→ Directions for this task:
From the material below, return exactly the lines starting at the one that holds "You are a GUI" and ending at the one that holds "The width and". Pictures stay out of the answer.

→ Supplied data:
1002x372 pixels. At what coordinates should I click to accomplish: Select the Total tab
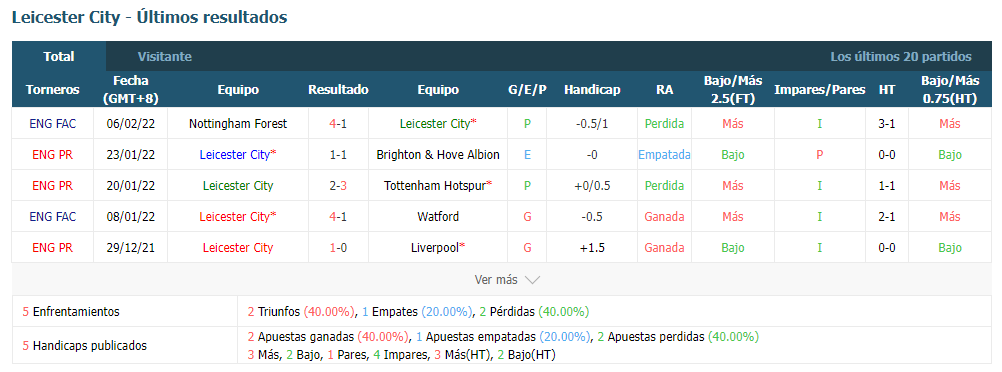(x=59, y=56)

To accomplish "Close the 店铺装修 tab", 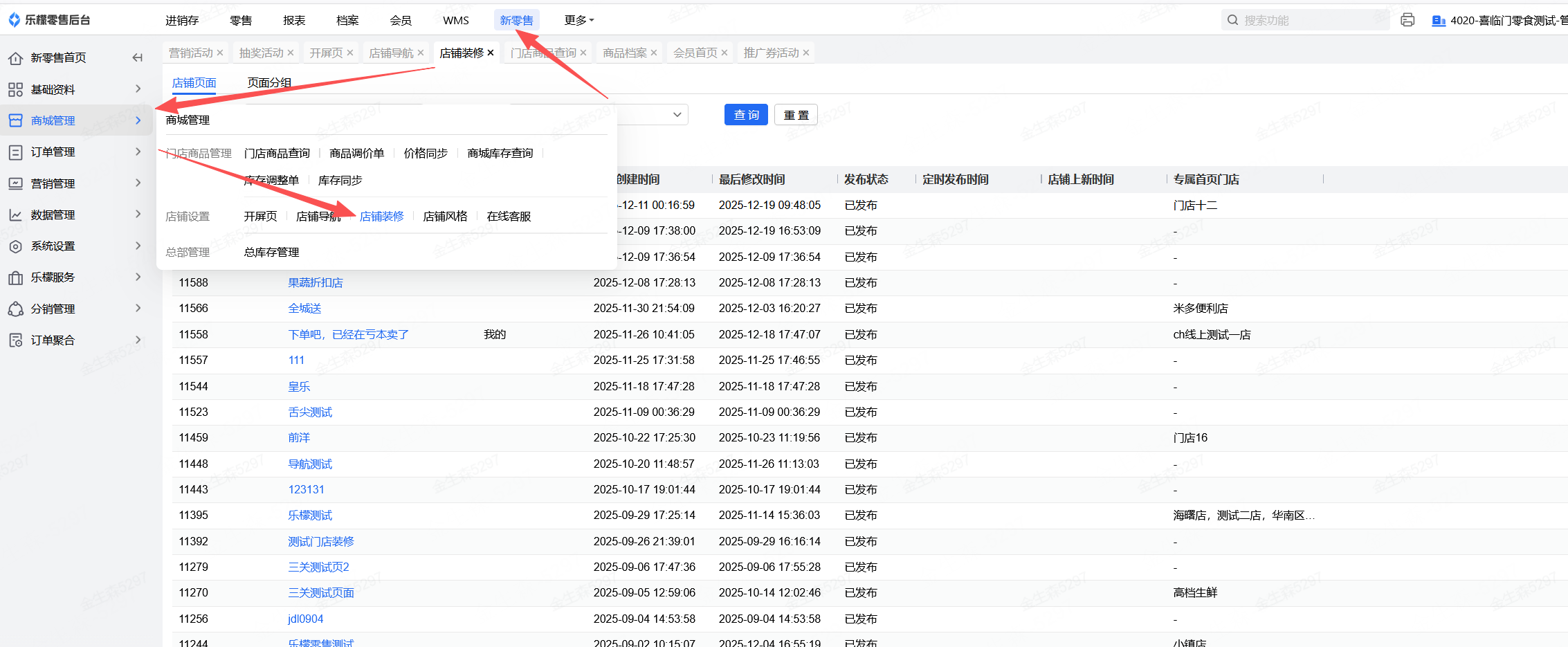I will coord(491,53).
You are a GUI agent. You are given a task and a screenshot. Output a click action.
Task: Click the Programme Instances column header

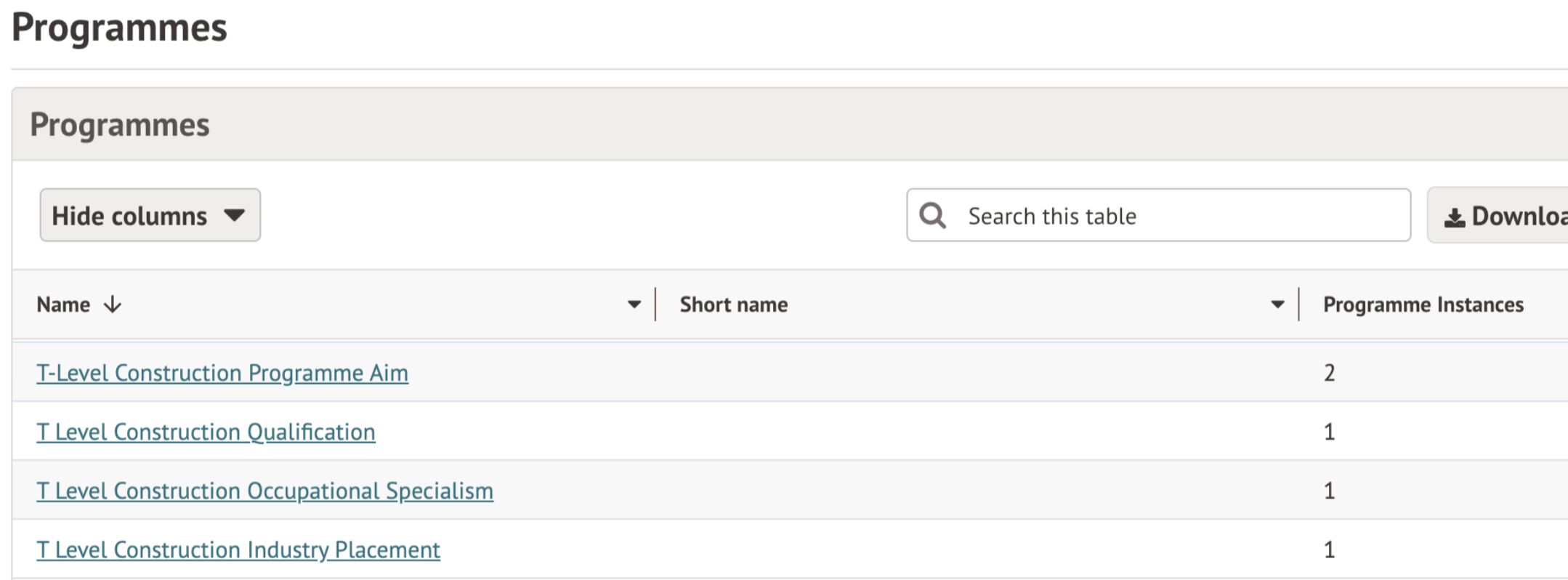click(x=1423, y=305)
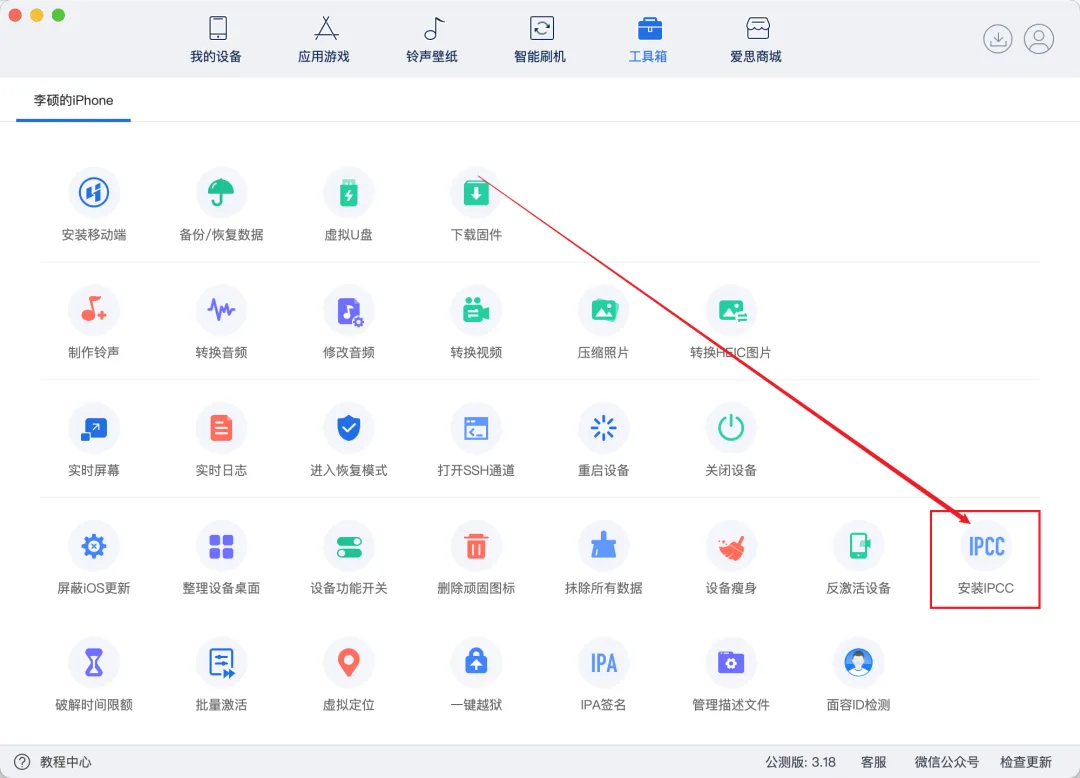Viewport: 1080px width, 778px height.
Task: Open the 爱思商城 store tab
Action: coord(756,40)
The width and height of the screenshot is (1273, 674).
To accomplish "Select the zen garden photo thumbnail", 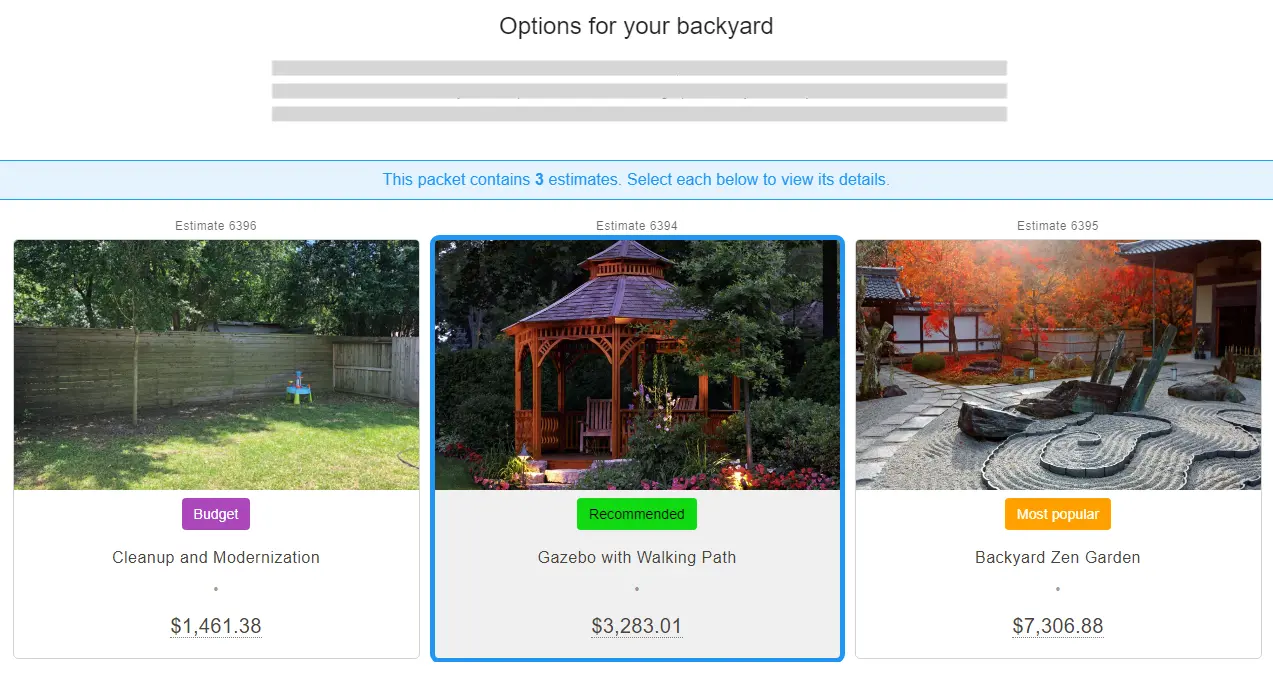I will pyautogui.click(x=1058, y=364).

→ Output for this task:
You are a GUI agent. You are given a task and a screenshot. Output a click action.
Task: Click the Programme Instances column header

click(x=1423, y=305)
Viewport: 1080px width, 778px height.
Task: Open the 爱思商城 store tab
Action: coord(756,40)
The width and height of the screenshot is (1273, 674).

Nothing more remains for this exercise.